WHAT YOU ARE ASKED TO DO: In the sourdough recipe below, turn the paragraph that begins "Autolyse (+3:00)" into a short bulleted list that keeps its main facts.

SOURCE EXTRACT:
■ ■ ■

Butterfly Pea Flower Sourdough

I’ve been following Kirsten of FullProofBaking on Instagram and have been interested in trying her Butterfly Pea Flower Sourdough for sometime. I finally purchased some butterfly pea flowers on Amazon and decided I’d try to bake this.

Butterfly pea flowers 14.5 g dried flowers, green leaves and stems plucked off. Steeped in 360 g boiling water x 10 mins and cooled, then 342.5 g added to flour during autolyse.

Total Dough Weight 900 g

Bread flour 80%

Whole Grain 20%

Prefermented flour 9% 45.5 g

Bread flour 380 g

Whole Grain flour 78 g

Water 76% 342.5 g

Salt 2% 10.1 g

Diastatic malt 0.5% 2.5 g

Levain 91 g

Levain build 1:2:2

20 g mature starter

20 g bread flour

20 g whole grain flour

40 g water

  1. Liquid Levain (0:00) — I build mine at around 1:2:2 and let it sit at about 80°F until it more than triples in volume and “peaks”. For my starter, this takes approximately 5-6 hours.

Flour for my starter feeds is composed of a mix of 10% rye, 90% bread flour

  1. Autolyse (+3:00) — This is a pre-soak of the flour and water. If concerned about the hydration hold back some of the water. You can add it back later, if necessary. Leave the autolyse for anywhere from 2-4 hours (I prefer 3 hours) while the levain finishes fermenting.

■ ■ ■

RAW DATA:
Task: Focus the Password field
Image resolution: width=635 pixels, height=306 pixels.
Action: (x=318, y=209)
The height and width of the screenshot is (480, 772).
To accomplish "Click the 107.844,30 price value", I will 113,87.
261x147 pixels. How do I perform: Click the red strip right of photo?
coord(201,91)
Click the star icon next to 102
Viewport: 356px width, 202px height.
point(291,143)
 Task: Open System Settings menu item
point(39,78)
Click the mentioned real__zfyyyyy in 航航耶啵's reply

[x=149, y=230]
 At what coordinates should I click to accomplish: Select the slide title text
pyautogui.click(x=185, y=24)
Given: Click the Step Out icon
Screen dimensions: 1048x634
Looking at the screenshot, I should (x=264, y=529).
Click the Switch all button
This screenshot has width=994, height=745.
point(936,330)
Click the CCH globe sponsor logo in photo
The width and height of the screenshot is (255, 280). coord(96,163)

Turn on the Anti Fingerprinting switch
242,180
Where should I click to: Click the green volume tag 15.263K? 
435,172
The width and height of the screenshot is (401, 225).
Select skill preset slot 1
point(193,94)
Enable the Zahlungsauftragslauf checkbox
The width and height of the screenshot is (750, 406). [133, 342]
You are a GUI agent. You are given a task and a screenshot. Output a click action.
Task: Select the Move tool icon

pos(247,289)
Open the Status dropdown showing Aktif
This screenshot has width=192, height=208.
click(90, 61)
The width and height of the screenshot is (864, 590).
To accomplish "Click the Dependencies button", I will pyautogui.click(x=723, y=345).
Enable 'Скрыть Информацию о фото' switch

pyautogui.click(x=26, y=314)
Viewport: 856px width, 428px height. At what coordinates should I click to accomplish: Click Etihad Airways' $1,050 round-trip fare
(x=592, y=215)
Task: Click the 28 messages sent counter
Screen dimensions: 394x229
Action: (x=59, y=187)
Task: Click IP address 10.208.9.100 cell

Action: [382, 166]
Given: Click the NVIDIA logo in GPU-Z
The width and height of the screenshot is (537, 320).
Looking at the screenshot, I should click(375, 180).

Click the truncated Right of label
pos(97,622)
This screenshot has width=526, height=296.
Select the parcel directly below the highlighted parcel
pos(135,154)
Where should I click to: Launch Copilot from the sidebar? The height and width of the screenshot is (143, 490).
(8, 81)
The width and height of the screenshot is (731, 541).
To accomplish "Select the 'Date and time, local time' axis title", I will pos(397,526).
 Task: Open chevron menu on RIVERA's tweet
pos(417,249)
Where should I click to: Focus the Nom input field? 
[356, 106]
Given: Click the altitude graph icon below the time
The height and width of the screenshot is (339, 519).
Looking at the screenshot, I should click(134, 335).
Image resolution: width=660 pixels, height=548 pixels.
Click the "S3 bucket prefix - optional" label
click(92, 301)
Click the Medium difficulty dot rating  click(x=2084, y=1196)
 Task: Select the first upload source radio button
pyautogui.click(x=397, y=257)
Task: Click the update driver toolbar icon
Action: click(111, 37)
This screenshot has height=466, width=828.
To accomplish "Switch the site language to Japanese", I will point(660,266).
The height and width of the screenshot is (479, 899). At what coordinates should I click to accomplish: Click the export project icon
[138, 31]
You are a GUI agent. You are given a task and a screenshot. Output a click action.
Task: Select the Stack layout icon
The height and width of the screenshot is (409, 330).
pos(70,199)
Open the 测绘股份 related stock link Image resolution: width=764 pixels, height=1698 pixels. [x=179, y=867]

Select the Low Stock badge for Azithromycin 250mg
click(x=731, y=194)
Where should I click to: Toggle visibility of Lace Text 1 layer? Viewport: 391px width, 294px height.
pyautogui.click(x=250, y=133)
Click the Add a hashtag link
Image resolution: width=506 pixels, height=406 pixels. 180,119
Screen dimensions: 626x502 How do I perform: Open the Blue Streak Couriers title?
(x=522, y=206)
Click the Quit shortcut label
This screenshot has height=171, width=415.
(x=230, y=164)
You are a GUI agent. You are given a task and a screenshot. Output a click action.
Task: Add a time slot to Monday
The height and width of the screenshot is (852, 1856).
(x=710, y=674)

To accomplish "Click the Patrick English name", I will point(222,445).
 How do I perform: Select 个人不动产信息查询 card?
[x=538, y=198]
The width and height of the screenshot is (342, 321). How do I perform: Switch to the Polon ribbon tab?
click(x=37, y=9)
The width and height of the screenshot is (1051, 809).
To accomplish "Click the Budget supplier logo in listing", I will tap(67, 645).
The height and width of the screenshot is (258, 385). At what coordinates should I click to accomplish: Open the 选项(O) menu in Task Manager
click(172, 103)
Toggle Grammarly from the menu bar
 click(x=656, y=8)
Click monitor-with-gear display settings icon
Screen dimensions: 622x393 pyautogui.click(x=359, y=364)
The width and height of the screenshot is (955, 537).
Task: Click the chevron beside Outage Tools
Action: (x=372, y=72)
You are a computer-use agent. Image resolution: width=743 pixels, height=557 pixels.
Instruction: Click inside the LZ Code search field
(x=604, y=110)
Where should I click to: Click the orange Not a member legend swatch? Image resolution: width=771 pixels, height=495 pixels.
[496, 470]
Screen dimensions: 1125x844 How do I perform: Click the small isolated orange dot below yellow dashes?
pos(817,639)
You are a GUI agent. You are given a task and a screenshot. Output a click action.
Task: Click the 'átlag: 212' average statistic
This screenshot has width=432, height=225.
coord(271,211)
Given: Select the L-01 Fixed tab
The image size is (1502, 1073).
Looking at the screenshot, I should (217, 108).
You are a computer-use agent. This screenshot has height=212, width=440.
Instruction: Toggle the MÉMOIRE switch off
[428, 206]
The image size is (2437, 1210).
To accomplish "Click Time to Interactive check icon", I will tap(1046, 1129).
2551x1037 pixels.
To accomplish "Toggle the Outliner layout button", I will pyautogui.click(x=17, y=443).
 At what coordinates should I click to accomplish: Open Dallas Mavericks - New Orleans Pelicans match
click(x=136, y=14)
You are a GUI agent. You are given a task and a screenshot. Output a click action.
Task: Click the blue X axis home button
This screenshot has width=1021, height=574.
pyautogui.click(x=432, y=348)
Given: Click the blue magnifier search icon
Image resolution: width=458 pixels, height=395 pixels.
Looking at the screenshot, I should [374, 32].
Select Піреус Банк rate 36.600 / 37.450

■ ■ ■

EXERCISE RESPONSE:
- Autolyse starts at +3:00 and is a pre-soak of the flour and water.
- If hydration is a concern, hold back some of the water and add it later if needed.
- Let it rest 2–4 hours (3 hours preferred) while the levain finishes fermenting.